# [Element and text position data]
%%

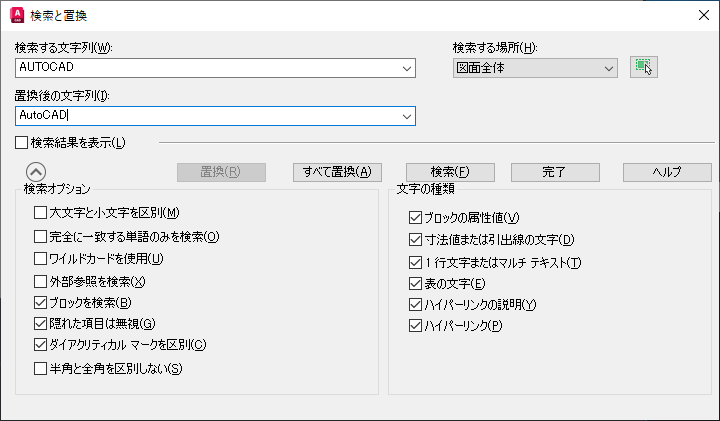Open the 検索する文字列 dropdown list
Viewport: 720px width, 421px height.
click(406, 68)
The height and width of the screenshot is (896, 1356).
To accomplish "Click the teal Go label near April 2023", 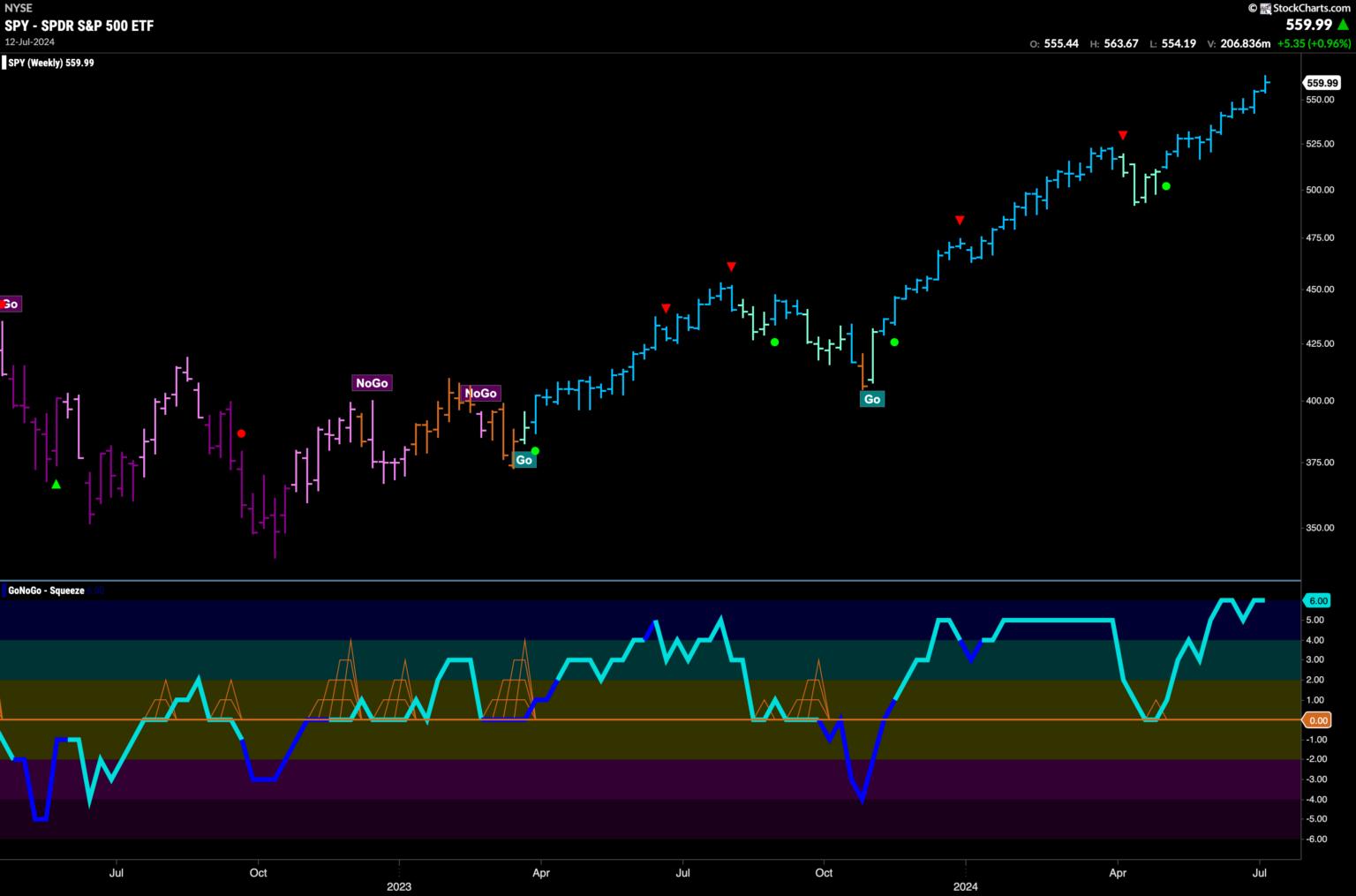I will [524, 460].
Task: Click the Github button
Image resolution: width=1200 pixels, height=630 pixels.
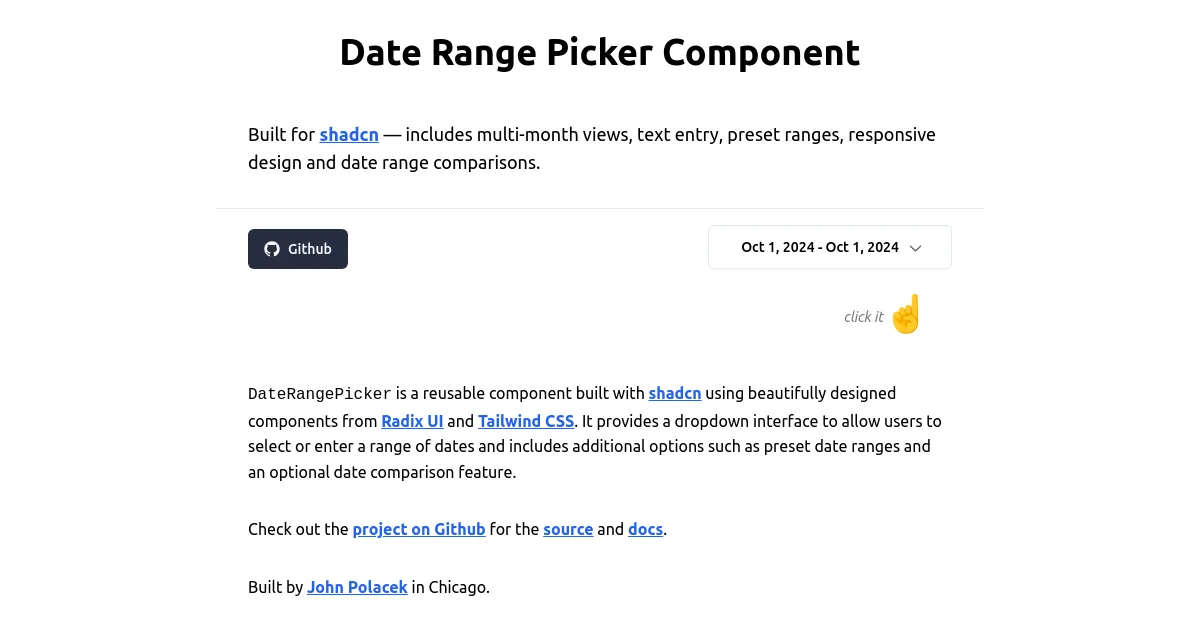Action: (x=297, y=249)
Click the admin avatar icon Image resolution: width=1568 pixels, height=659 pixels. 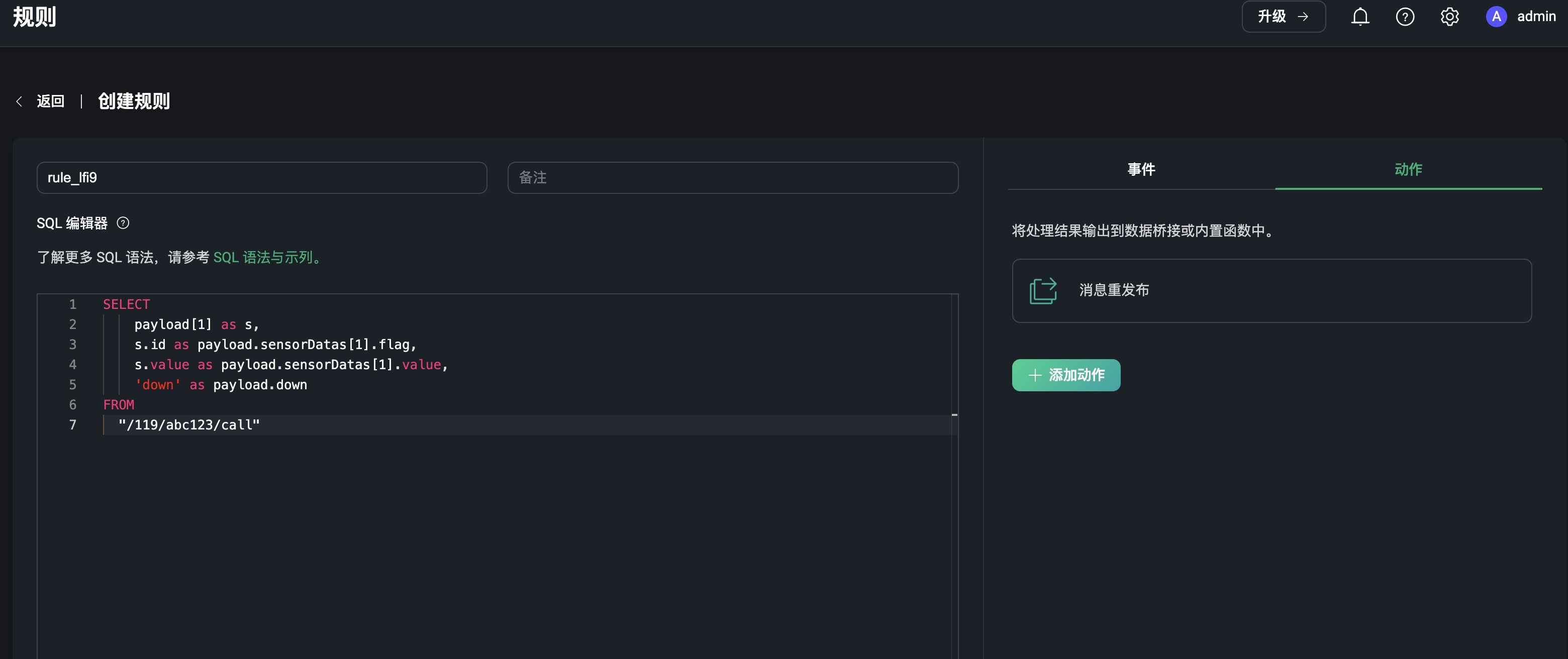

%%

# [Instruction]
Turn the lines from the one containing "Task: Click the Github button" through the end of the lines into a numbered list, skipping any blank lines. Leave the pictures out.

# [Correct result]
1. Task: Click the Github button
2. Image resolution: width=1200 pixels, height=630 pixels.
3. Action: (x=297, y=249)
4. Click the admin avatar icon Image resolution: width=1568 pixels, height=659 pixels. 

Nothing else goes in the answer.